While serious gamers are very particular about their hardware and want the absolute best from their graphics card, there are many others who need more affordable solutions. The Radeon 6000 series is a large family of GPUs and there are cards based on them for different price brackets. The Radeon HD6670 GPU, codenamed Turks, falls in the lower mid-range price bracket and was launched not too long ago. Typically, someone with a budget of around Rs. 6,000 would opt for a card such as the Radeon HD6670. We’re looking today at ASUS’s Radeon HD6670 card.
Features and Design
Being one of the Radeon HD6000 series of cards, the HD6670 too is a DirectX 11 compliant GPU. The card we received, the EAH6670/DIS/1GD5 uses a gigabyte of GDDR5 memory. Some other vendors also sell the Radeon HD6670 in 512 MB variants.
The ASUS HD6670 has three connectivity options at the rear of the card - a DVI port, a DisplayPort and an HDMI port. Using AMD’s Eyefinity, the card can be used to connect three displays at once if you need to. ASUS bundles a DVI-D-Sub converter with the card.
Ports for HDMI, DisplayPort and DVI
ASUS has fitted their own custom cooler on the HD6670. The design of the card and cooler is similar to some of their previous models. Being one of the lower-end cards, the ASUS HD6670 doesn’t require any additional power connectors. AMD rates the HD6670 at having a TDP of 66W under load, which is extremely low as compared to some of the other high-end cards.

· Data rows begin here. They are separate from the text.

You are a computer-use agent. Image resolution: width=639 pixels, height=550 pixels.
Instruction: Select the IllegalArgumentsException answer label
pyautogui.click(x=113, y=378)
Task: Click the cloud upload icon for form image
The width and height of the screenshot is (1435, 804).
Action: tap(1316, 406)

The heatsink on the card is fairly large for its size but the plastic cover takes up most of the space. The card could have been slimmer. Currently, the card takes up just one external expansion slot but internally, it takes up a little more space. The heatsink only makes contact with the GPU and doesn’t cool the memory. The heatsink takes up a large area due to its protruding fins design but the core of the heatsink is where contact is made with the GPU.
The HD6670 is no monster - the performance is way slower than most of the mid-range graphics cards such as the GeForce GTX560 or AMD’s Radeon HD6870. 3D Mark Vantage recorded a very average score of 8464 points and a GPU score 6972. There were some surprising results as well. Most of the older but intensive games such as Just Cause 2 and Mafia 2 brought the 6670 down to its knees even with the resolution limited to 1680x1050. Average frame rates in these games were around 30 to 35 fps. The detail quality was kept at high in these games but anti-aliasing and anisotropic filtering turned off. The intensive Heaven benchmark too scored average points.

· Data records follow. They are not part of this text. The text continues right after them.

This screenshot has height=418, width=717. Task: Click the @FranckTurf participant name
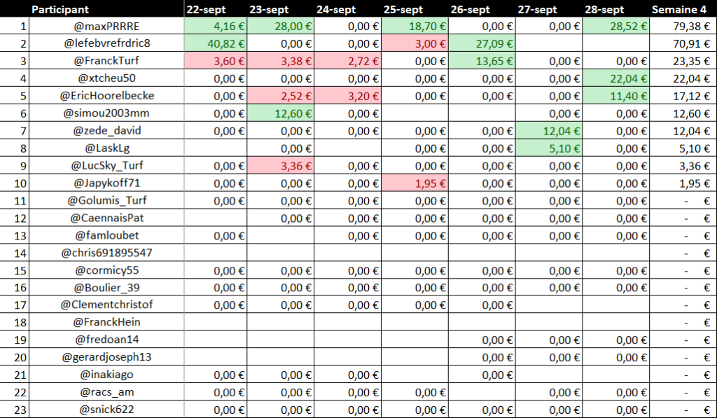click(107, 61)
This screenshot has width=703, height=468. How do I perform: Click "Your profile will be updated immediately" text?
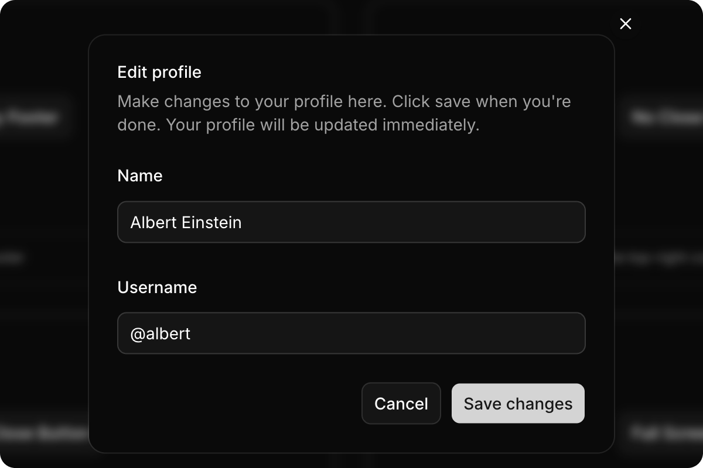(x=322, y=125)
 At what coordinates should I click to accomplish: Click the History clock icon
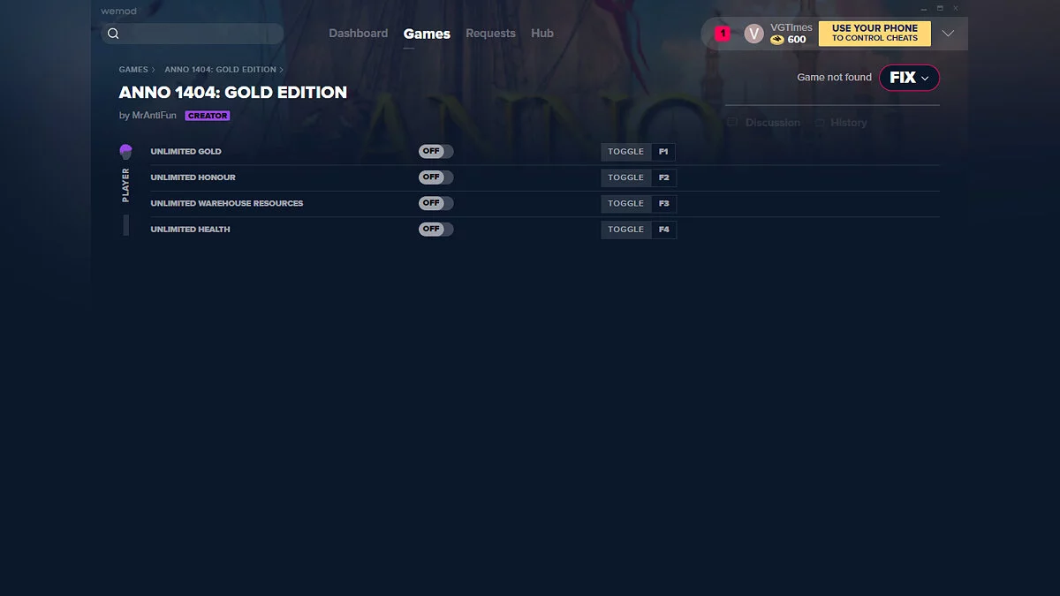(x=819, y=123)
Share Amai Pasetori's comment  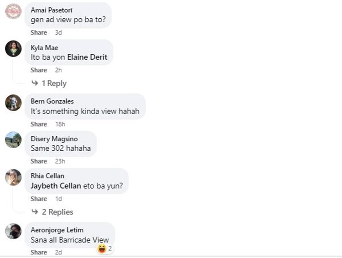point(39,32)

The older and matured Half Life 2 engine powered game, Left 4 Dead 2 did a lot better. Scores shot up to 152.53 fps with our recorded timedemo. Crysis 2 without any anti-aliasing does wonders for the card. We recorded average frame rates in excess of 150 fps. With FSAA set to 2x, a massive performance hit was noticed. Clearly, the HD6670 isn’t designed for high anti aliasing and anisotropic filtering settings.
The card stays very cool under idle conditions and it could probably be designed as a passively cooled card. Under benchmarks loads, it does warm just a tiny bit. Overclocking it is also possible.
ASUS HD6670 with DirectX11 and Eyefinity support
The ASUS HD6670 is priced at Rs. 6,000, which makes it a very affordable card to buy. It’s not designed for the die-hard gamers amongst us who like to play the latest of games at the highest possible settings. We’ve seen that performance in games isn’t very consistent. If you’re looking to play some of the older games at high details but with resolutions limited to 1680x1050, you should be fine with this card. If you want a card for your desktop but you want something that will let you play a few games of Counter Strike Source or Team Fortress 2 from time to time, then go for the HD6670. You won’t be disappointed.